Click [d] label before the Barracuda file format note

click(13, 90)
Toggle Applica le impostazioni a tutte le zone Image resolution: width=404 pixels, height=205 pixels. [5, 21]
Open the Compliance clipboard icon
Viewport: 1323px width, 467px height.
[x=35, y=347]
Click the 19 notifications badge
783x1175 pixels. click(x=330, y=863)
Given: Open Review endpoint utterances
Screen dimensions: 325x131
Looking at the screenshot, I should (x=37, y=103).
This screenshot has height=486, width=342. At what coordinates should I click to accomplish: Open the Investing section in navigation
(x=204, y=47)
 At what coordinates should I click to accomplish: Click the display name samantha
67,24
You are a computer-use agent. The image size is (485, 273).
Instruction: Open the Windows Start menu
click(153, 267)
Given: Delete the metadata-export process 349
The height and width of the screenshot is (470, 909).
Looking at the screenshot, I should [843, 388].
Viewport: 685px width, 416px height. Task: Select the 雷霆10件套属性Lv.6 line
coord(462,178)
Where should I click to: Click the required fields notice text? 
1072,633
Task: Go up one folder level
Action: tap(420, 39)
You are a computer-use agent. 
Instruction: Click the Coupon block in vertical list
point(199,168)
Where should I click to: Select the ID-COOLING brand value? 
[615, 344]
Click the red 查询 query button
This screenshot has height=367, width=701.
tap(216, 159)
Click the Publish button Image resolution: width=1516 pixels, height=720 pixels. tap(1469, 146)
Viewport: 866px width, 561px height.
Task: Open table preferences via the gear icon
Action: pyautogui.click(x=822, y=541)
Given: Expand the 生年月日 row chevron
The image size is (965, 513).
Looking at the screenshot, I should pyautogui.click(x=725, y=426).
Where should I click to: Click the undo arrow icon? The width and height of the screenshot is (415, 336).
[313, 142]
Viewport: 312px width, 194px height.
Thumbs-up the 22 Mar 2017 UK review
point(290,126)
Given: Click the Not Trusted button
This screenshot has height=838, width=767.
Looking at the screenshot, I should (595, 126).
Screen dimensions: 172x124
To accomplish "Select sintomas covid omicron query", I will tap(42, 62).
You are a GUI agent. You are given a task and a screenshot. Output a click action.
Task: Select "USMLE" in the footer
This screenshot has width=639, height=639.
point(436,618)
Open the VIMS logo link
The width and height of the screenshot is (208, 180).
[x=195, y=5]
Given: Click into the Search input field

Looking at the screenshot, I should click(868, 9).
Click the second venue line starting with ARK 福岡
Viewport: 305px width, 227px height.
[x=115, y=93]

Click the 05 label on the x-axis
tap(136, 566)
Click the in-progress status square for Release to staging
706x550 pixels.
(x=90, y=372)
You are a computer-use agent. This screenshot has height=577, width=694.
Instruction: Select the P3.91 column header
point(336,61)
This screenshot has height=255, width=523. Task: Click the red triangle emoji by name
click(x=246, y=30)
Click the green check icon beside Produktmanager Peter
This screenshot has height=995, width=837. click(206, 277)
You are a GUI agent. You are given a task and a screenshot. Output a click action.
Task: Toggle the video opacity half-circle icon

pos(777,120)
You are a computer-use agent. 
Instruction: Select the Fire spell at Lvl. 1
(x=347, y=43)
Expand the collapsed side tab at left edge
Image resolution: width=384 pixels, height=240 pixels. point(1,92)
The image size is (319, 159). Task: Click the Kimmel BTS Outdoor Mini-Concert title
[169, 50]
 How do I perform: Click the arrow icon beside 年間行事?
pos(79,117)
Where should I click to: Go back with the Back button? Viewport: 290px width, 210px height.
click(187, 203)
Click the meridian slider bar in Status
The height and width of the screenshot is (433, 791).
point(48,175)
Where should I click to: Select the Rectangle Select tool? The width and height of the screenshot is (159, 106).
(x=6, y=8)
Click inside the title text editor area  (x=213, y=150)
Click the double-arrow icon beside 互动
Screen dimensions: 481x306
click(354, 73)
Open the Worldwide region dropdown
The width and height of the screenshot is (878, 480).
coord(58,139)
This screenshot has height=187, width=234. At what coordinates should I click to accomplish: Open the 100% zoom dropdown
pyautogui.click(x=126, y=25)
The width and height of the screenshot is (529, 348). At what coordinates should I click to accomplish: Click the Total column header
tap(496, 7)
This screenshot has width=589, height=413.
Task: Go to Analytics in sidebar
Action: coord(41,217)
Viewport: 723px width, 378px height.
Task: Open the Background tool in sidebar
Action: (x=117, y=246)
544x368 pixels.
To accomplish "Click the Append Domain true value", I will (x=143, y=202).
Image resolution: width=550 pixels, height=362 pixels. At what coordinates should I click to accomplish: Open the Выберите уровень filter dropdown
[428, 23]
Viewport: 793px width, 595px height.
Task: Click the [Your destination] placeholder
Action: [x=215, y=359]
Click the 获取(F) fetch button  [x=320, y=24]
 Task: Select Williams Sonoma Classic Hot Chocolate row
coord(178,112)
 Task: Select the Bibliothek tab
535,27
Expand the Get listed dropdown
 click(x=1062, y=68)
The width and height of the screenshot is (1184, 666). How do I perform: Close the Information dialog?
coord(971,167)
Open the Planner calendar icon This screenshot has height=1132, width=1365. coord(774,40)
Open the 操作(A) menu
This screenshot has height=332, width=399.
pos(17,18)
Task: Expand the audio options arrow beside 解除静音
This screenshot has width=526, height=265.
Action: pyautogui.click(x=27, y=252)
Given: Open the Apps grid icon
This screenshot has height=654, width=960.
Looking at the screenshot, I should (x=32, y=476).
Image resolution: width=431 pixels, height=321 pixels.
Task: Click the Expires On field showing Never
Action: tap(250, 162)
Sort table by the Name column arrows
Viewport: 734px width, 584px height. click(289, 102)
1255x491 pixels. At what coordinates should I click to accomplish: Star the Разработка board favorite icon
------
WHAT THIS TASK INVOLVES: Each line, beginning at the one that contains "Open the 操作(A) menu" and continuing through the end of the records, must be written out exactly, first and last included.

ANSWER AREA:
Open the 操作(A) menu
This screenshot has height=332, width=399.
pos(17,18)
Task: Expand the audio options arrow beside 解除静音
This screenshot has width=526, height=265.
Action: pyautogui.click(x=27, y=252)
Given: Open the Apps grid icon
This screenshot has height=654, width=960.
Looking at the screenshot, I should (x=32, y=476).
Image resolution: width=431 pixels, height=321 pixels.
Task: Click the Expires On field showing Never
Action: tap(250, 162)
Sort table by the Name column arrows
Viewport: 734px width, 584px height. click(289, 102)
1255x491 pixels. At what coordinates should I click to accomplish: Star the Разработка board favorite icon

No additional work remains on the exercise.